Condense the paragraph beginning "My Father's Eyes is the second studio album" from the album article below into a short bulleted list that keeps its main facts.
— start SELECTION —
Studio album by Amy Grant
- Released: April 20, 1979
- Recorded: 1978–1979
- Studio: Gold Mine (Brentwood, Tennessee)
- Genre: Gospel
- Length: 37:43
- Label: Myrrh
- Producer: Brown Bannister

Amy Grant chronology
| Amy Grant (1977) | My Father's Eyes (1979) | Never Alone (1980) |

= My Father's Eyes (album) =

My Father's Eyes is the second studio album by then-teenage Christian singer-songwriter Amy Grant, released in 1979 on Myrrh Records. My Father's Eyes was a turning point in Grant's career. It gave Amy her first Christian number-one hit in the title track, as well as the Top Ten Christian hit "Faith Walkin' People." The album was nominated for the Grammy Award for Best Gospel Performance, Contemporary. It was certified gold in 1987.

In 2007, like many other albums by Grant, My Father's Eyes was reissued by Sparrow Records, her current label.

Professional ratings
Review scores
| Source | Rating |
| AllMusic | Star Half star |
| Cross Rhythms | Star |
| The Encyclopedia of Popular Music | Star |
| The Rolling Stone Album Guide | Star |

== Track listing ==

| No. | Title | Writer(s) | Length |
|---|---|---|---|
| 1. | "Father's Eyes" | Gary Chapman | 4:03 |
| 2. | "Faith Walkin' People" | Amy Grant, Brown Bannister | 3:26 |
| 3. | "Always the Winner" | Grant | 3:28 |
| 4. | "Never Give You Up" | Grant, Bannister, Marie Tomlinson | 3:20 |
| 5. | "Bridegroom" | Marty McCall, Meggan Moorhead | 2:48 |
| 6. | "Lay Down (The Burden of Your Heart)" | Jesse Winchester | 2:44 |
| 7. | "You Were There" | Stephanie Boosahda, David Stearman | 2:29 |
| 8. | "O Sacred Head" | Paul Gerhardt, James Waddel Alexander, Hans Leo Hassler | 2:04 |
| 9. | "All That I Need Is You" | Grant | 3:30 |
| 10. | "Fairytale" | Grant, Bannister | 3:11 |
| 11. | "Giggle" | Grant | 2:59 |
| 12. | "There Will Never Be Another" | Grant, Bannister | 3:37 |
| 13. | "Keep It on Going" | Grant | 1:04 |

== Personnel ==
- Amy Grant – vocals
- Bobby Ogdin – keyboards, (1–3, 7, 9), acoustic piano (6), Fender Rhodes (10), ARP synthesizer (11)
— end SELECTION —
— start LISTED RECORDS —
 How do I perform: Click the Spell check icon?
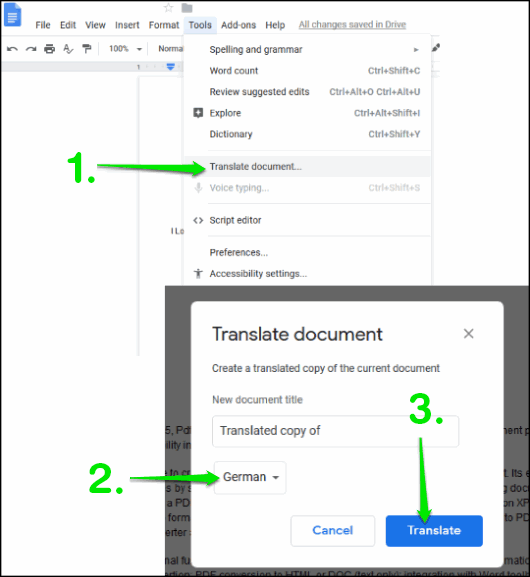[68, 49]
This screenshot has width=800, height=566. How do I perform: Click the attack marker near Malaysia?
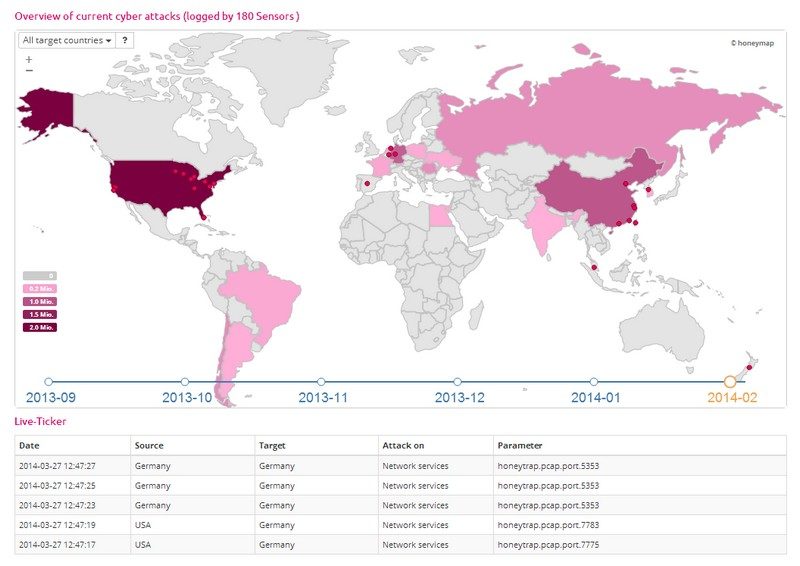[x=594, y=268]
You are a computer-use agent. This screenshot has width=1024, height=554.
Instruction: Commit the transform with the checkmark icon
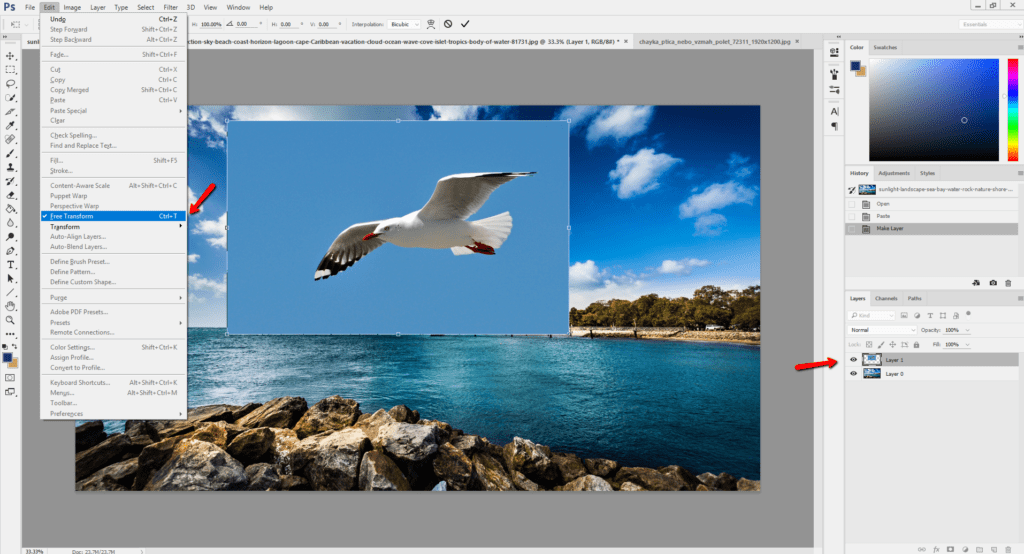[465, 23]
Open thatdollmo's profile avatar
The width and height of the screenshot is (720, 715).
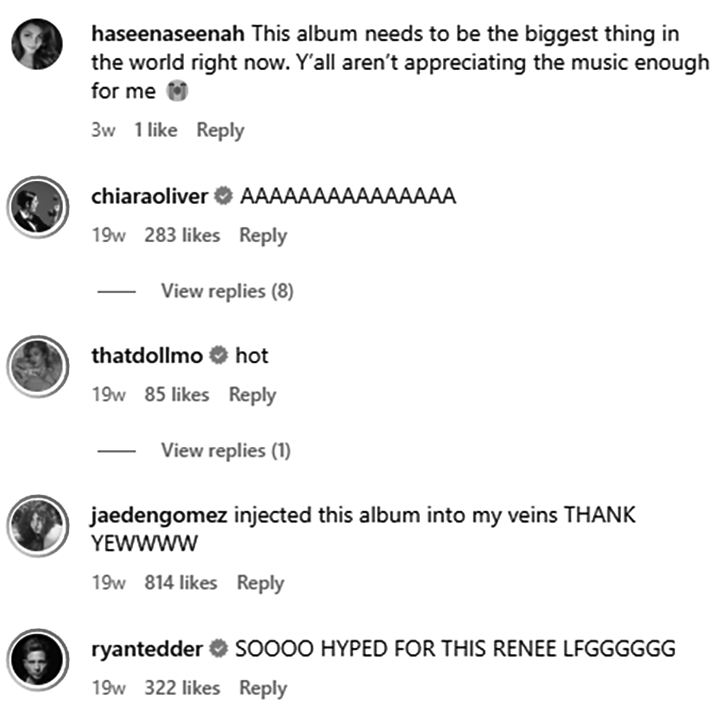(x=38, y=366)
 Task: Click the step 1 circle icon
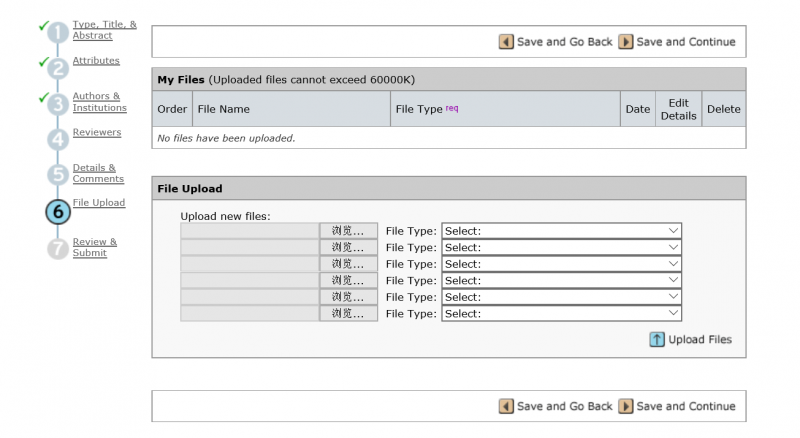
— end LISTED RECORDS —
* _IN RESPONSE_:
- Second studio album by Amy Grant, a Christian singer-songwriter who was then a teenager; released in 1979 on Myrrh Records
- A turning point in Grant's career
- Gave her a first Christian number-one hit with the title track and a Top Ten Christian hit with "Faith Walkin' People"
- Nominated for the Grammy Award for Best Gospel Performance, Contemporary
- Certified gold in 1987